As a director, you need to be confident in what you know, and aware of what you don’t know. When it came to this issue, I knew I needed to enlist the help of someone else to script a pathway that explored the politics, the history, and the causes of LA’s homelessness crisis. Linda Othenin-Girard was the perfect choice. Linda is a veteran of public radio, and expert story teller when it comes to the nuanced, political, and controversial topics. Her knowledge allowed us to work together and find a simple pathway through the political landscape of the issue.

With Linda’s help, we found the experts needed to define the context of this crisis. However, this created a challenge in crafting the structure of the film—we were torn between structuring the film as a visual essay and structuring it in the cinema verité style. Every time we attempted to resolve this, it felt like we were taking two steps forward and one step back. By accepting some compromise, we were able to produce a film that both did the topic justice and created a pretty extensive list of DVD extras. The film was ultimately about emotion. The choices of what to keep and what to cut were made with emotion as the priority. Creating a seamless experience from beginning to end that could change a viewer’s heart and mind on the issue.

The advocates brought hope, inspiration, and stories to the film. The expert interviews provided the understanding of the pathway to homelessness that the viewer needed to fully appreciate what the advocates do.
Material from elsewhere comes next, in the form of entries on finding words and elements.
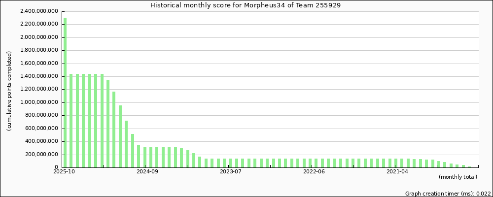The image size is (493, 197).
Task: Click the green bar directly above 2023-07
Action: point(231,163)
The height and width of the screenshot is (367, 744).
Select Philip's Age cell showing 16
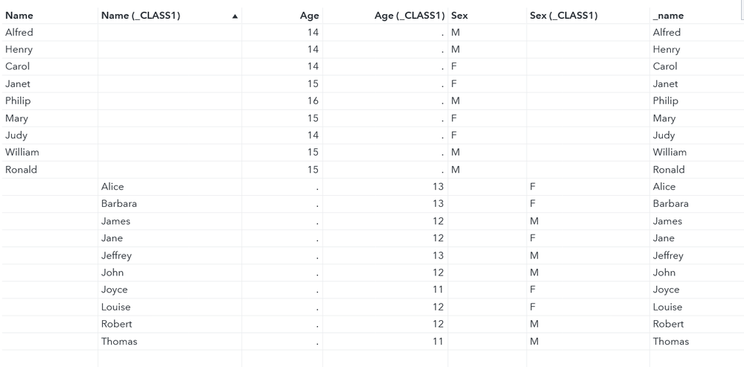click(313, 101)
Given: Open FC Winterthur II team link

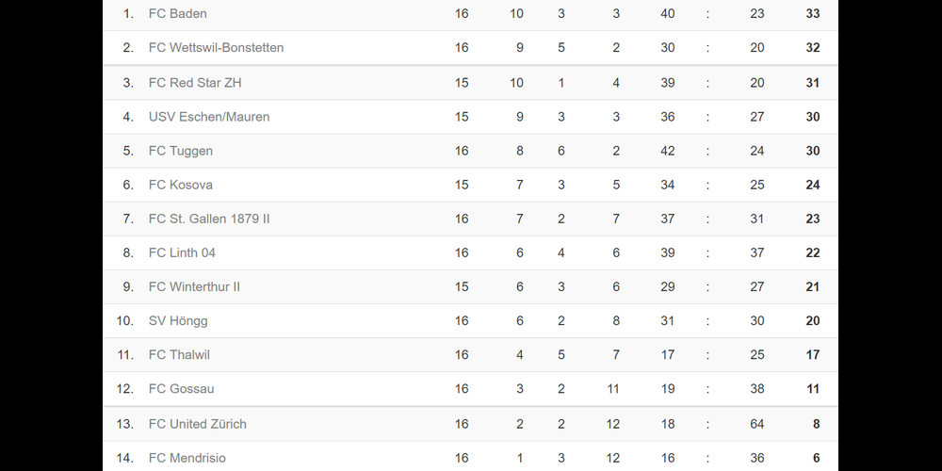Looking at the screenshot, I should pos(194,286).
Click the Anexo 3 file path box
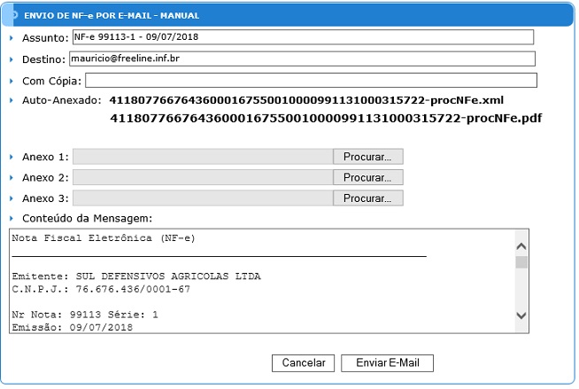This screenshot has width=579, height=389. [x=203, y=198]
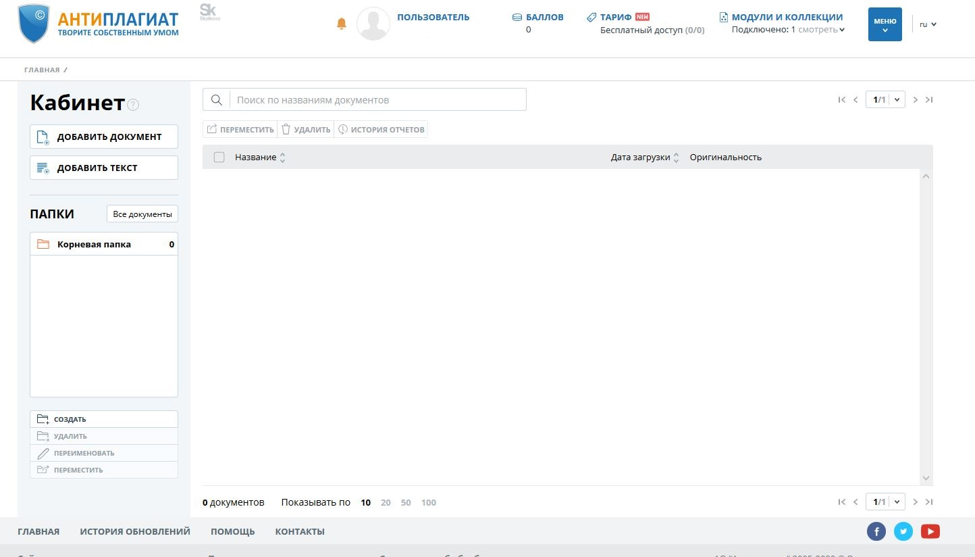The width and height of the screenshot is (975, 557).
Task: Click the orange notification bell icon
Action: 341,24
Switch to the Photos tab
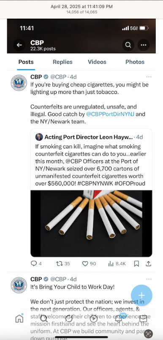The image size is (163, 340). pos(135,62)
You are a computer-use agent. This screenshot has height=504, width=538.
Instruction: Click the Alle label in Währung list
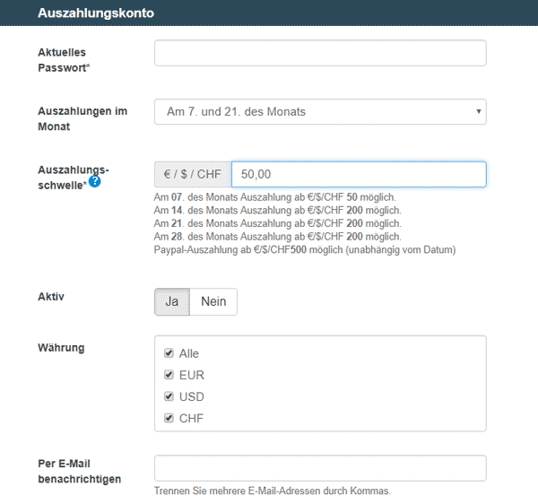[188, 353]
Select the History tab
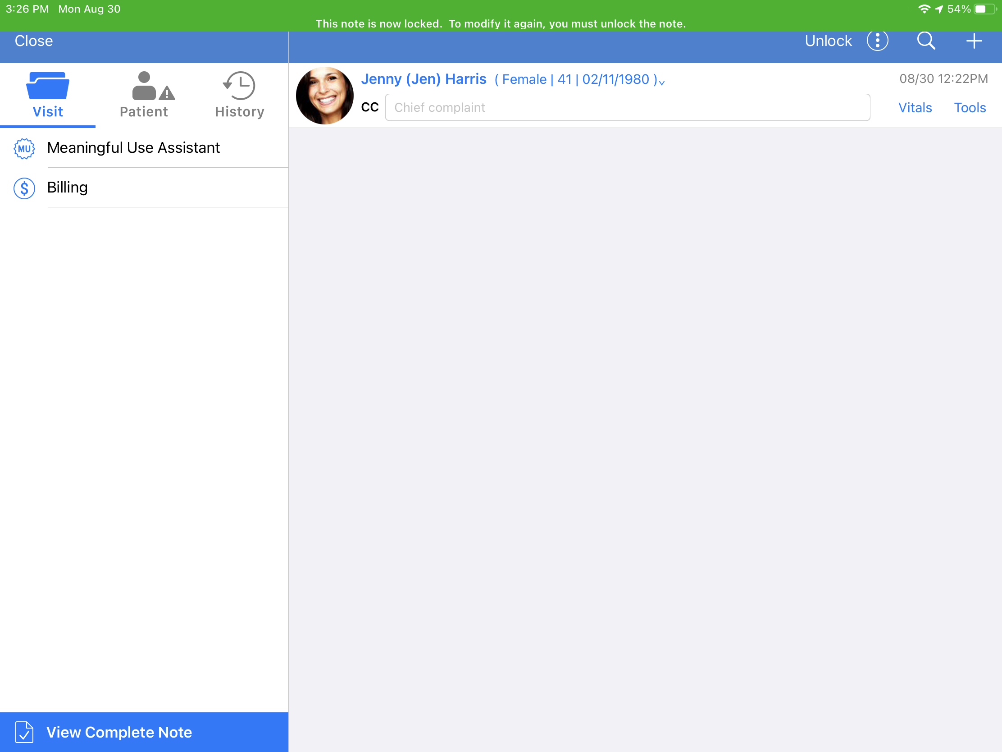1002x752 pixels. (239, 92)
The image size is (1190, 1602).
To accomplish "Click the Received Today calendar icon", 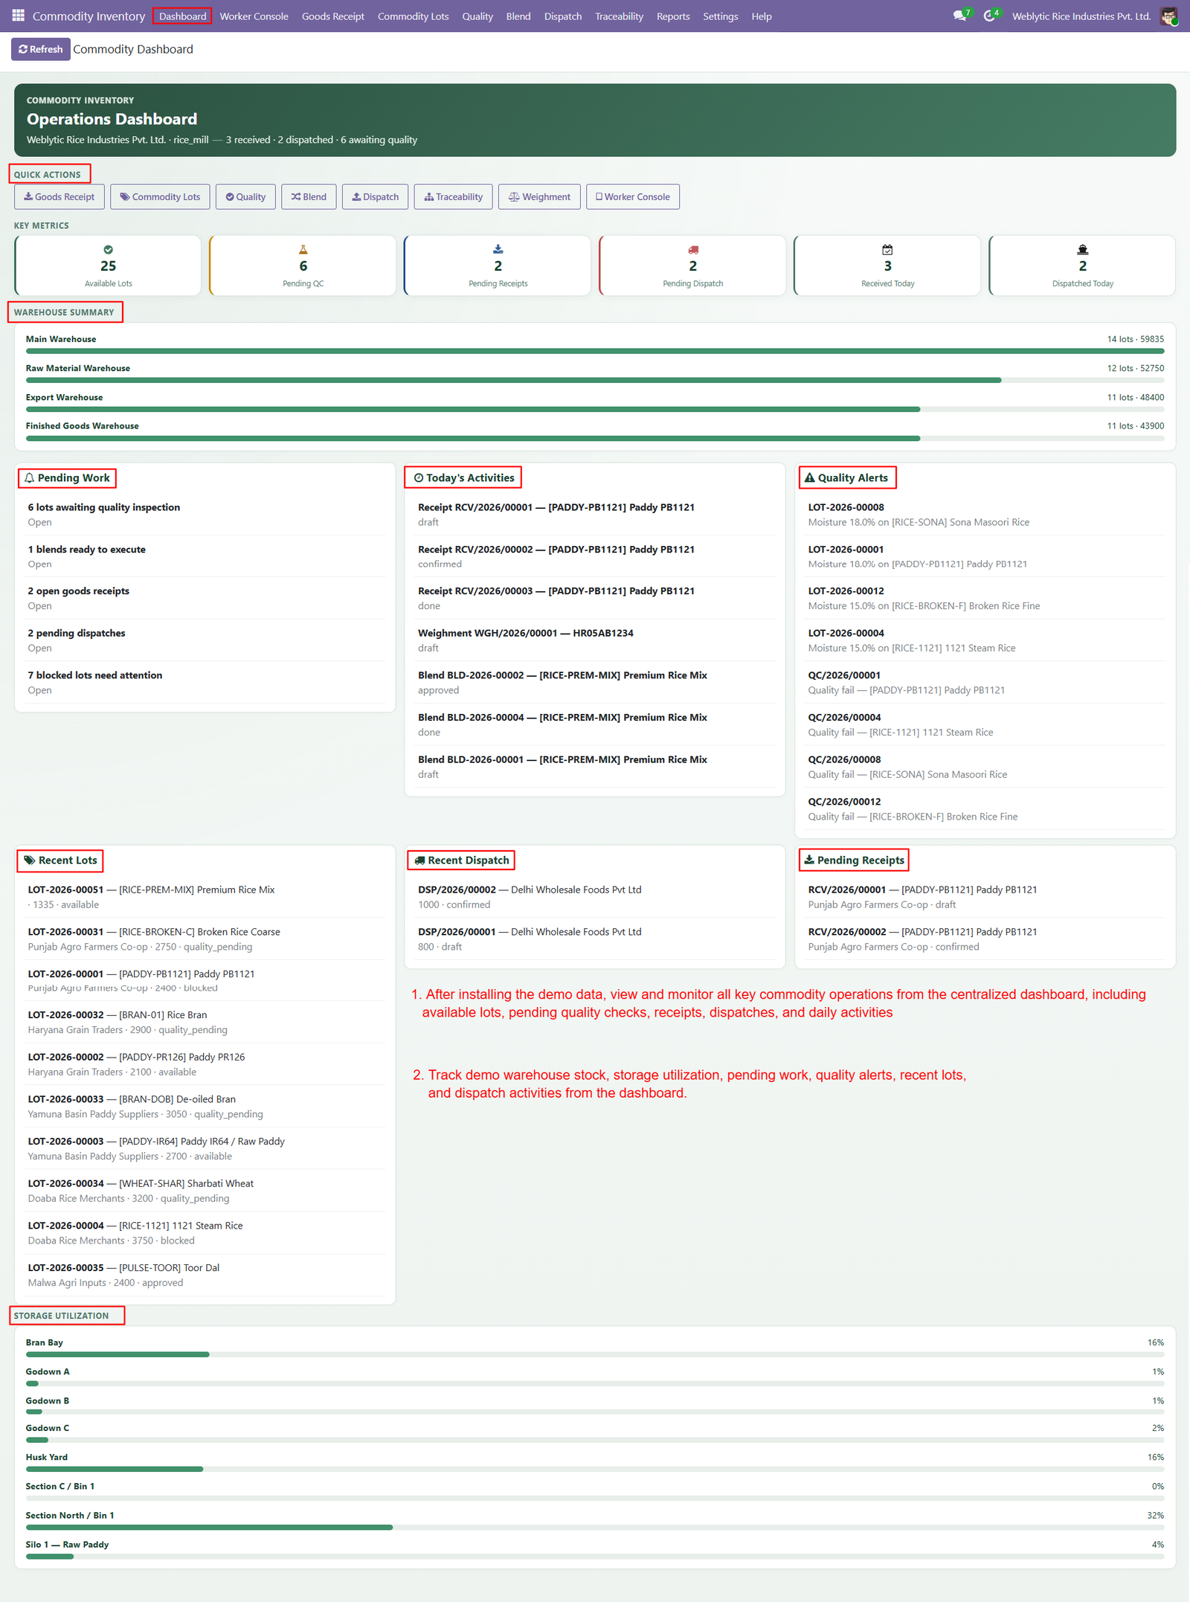I will [x=887, y=250].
A Homeless Encampment in Downtown Los Angeles

When I began in the fall of 2015, and immediately I could see little fires around the city of people wanting to do something about homelessness. There were two key budget measures approved as I filmed. I captured those events in real time. Measures H and HHH provided a significant amount of hope to the advocates we were filming, the organizations they worked for, and the communities they were assisting.

Suddenly the city and the county were coming together, and that’s a feeling I tried to capture, and I think that’s where the feeling of hope comes through in the film for the viewer.
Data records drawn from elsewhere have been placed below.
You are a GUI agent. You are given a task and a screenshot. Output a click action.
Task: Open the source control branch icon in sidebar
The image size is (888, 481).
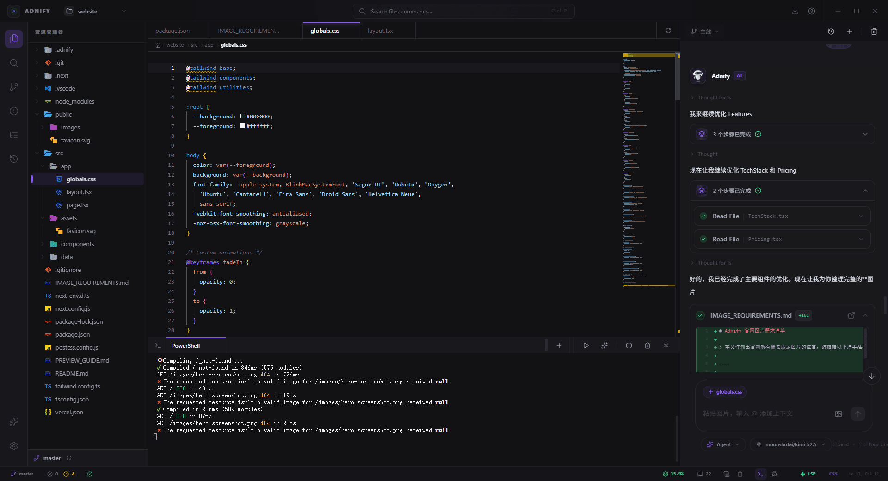pos(14,87)
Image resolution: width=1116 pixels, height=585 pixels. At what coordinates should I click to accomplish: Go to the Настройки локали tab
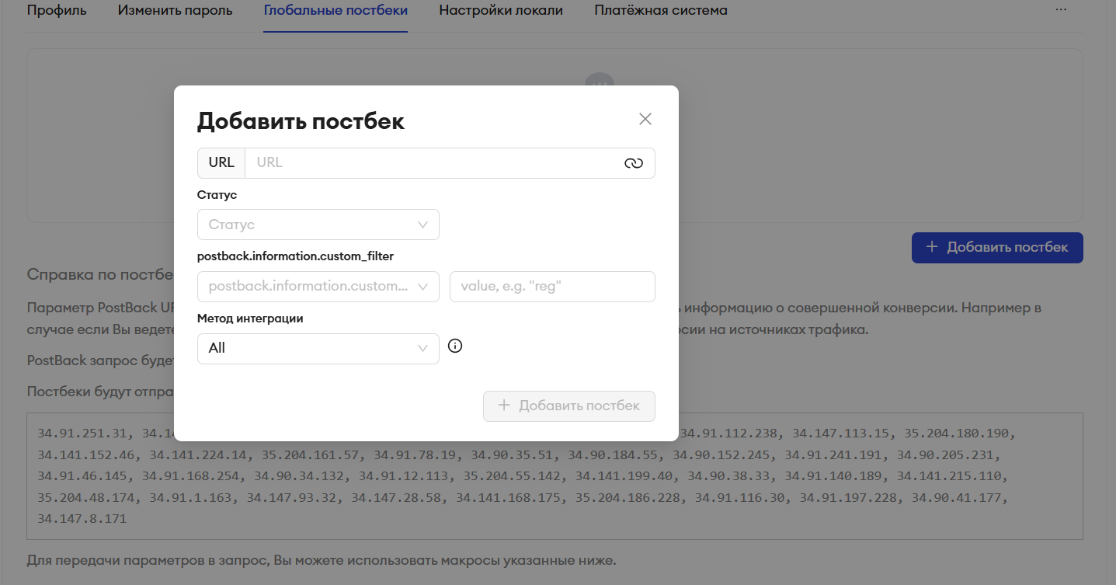click(x=501, y=11)
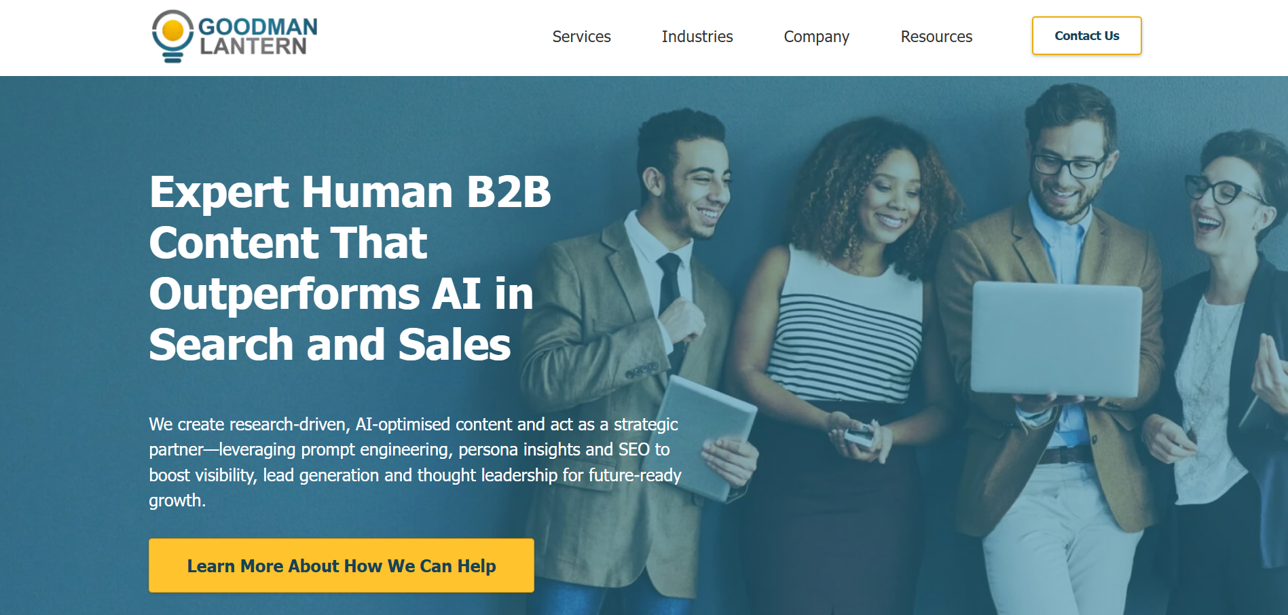
Task: Click the laptop held by the man
Action: [1056, 339]
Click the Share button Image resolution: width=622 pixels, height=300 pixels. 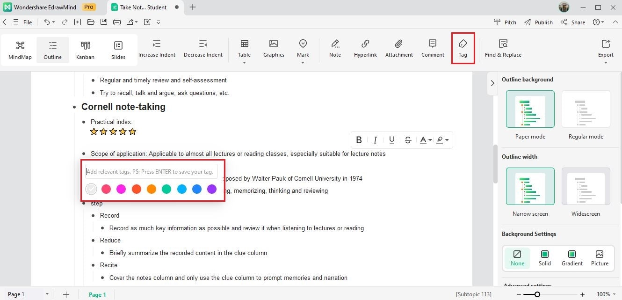click(573, 22)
After two solid years of lumping hours upon hours of footage in the lap of Robert for his editing and guidance, I began to be on the receiving end of his gentle suggestions that it may be time to wrap. Obviously, I didn’t listen, and continued to bring him more, and more, and more footage. As I near the end of one story I get wrapped up in a new one. Eventually, Robert’s gentle stops turned into a far more forceful “stop now, or we’ll never finish.” I heeded Robert’s warning, and stopped filming.

If I could give one piece of advice to any documentary moviemaker, it would be to trust your editor when he or she tells you it’s time to stop, even when, as a director, you may feel like there can never be enough coverage. Directors and editors both rely on one another. Without each other, you’re unable to move forward, so it’s imperative that you learn to work together as a team and bring support to one another.

The two most important decisions Robert and I had to make together were around film length, and the overarching story. Whether we created a 50-minute or 90-minute film was a big discussion point. Ultimately, knowing what I’d captured in filming, I was confident in pushing for a 90-minute feature. Robert trusted me on that. The second decision was really a series of smaller decisions, and that came down to the stories we wanted to tell. We spent more time than I’d like to admit, storyboarding out the film on flashcards, structuring it to get across both the advocates individual stories, and the topic of homelessness more broadly.

Ultimately, The Advocates captures an historic moment in the evolution of homelessness in Los Angeles. I hope from the bottom of my heart that in 10 years, homelessness will have been solved—that this film will just be a document depicting a moment in time when the city came together to solve a crisis. MM

The Advocates opens in theaters in Los Angeles on October 19, 2018, courtesy of Cinema Libre Studio. All images courtesy of Cinema Libre Studio.